Cyber Incident Victim: ROC Mondriaan

ROC Mondriaan, a vocational education institution in The Hague, experienced a disruptive cyber attack during the weekend of August 21, 2021, that crippled its computer systems. The attack rendered all systems inoperable, preventing employees and students from accessing files or digital resources essential for academic and administrative operations. The institution immediately initiated emergency protocols upon discovering the breach, prioritizing system restoration efforts ahead of the approaching academic week. By August 22, ROC Mondriaan publicly confirmed the cyber attack through CrimeInfo.nl reports, though operational disruptions persisted across the organization. The technical outage created immediate logistical challenges for the MBO (middle-level applied education) institution, which serves numerous students across multiple campuses.
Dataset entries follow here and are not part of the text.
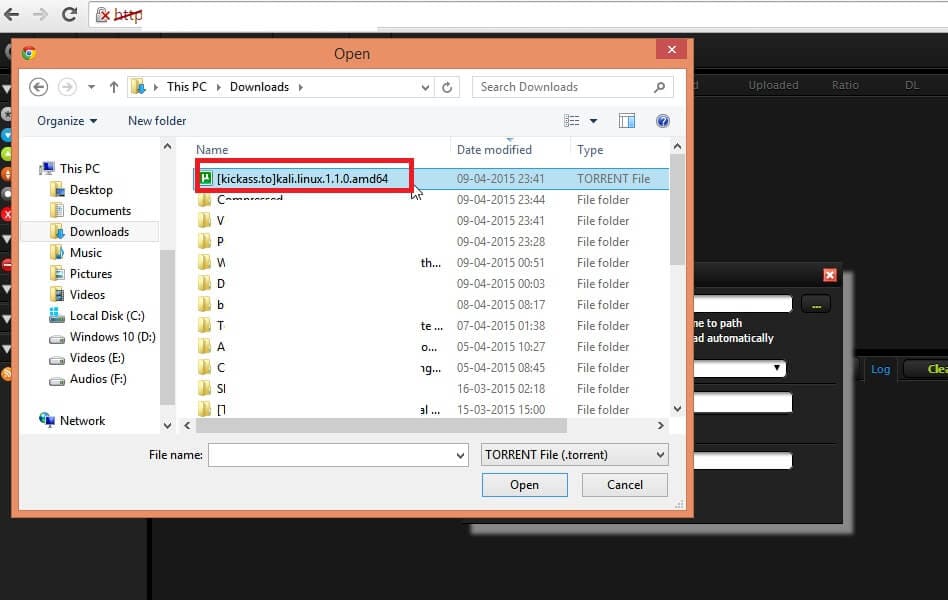Refresh the Downloads folder listing
Image resolution: width=948 pixels, height=600 pixels.
(447, 87)
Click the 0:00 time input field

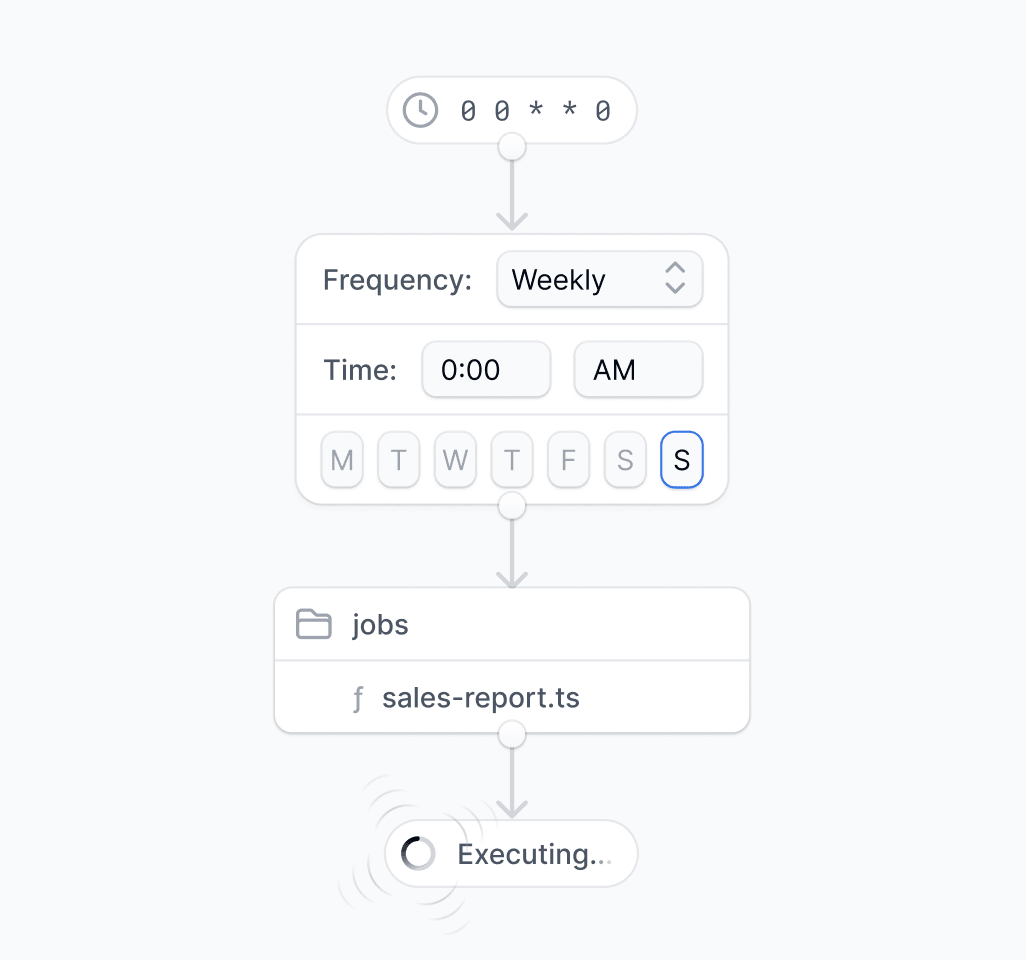486,369
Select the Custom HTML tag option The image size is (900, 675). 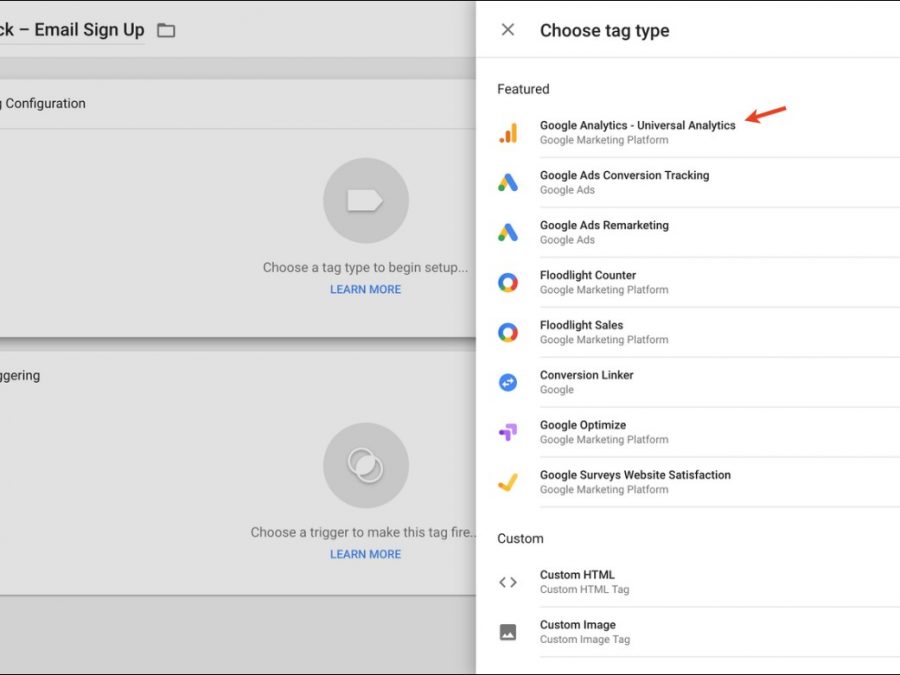click(x=577, y=575)
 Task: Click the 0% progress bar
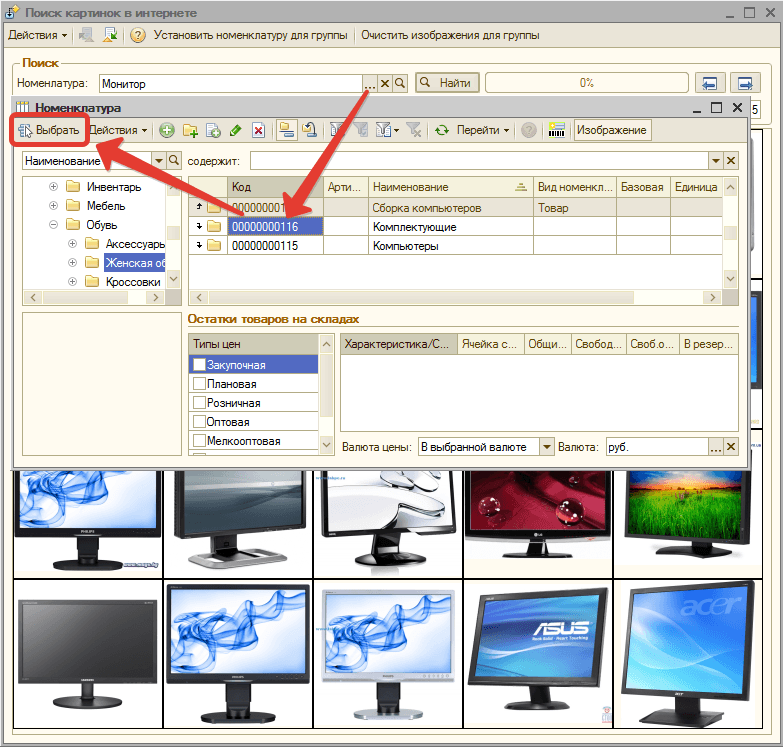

In response to the incident, ROC Mondriaan launched a forensic investigation to assess the attack's scope and preserve digital evidence, engaging external cybersecurity experts to assist with both the investigation and recovery efforts. The institution aimed to restore systems "as safely and quickly as responsible" but maintained system access restrictions through at least August 24 to prevent further compromise. Concurrently, ROC Mondriaan formally reported the data breach to the Dutch Data Protection Authority (Autoriteit Persoonsgegevens), acknowledging potential unauthorized access to personal information or sensitive institutional data. While media outlets speculated about ransomware involvement due to the system-wide encryption-like symptoms, the institution's spokesperson declined to confirm any specific attack methodology to RTL Nieuws. The sustained IT outage forced continued operational adjustments as recovery work extended through the week following the initial compromise.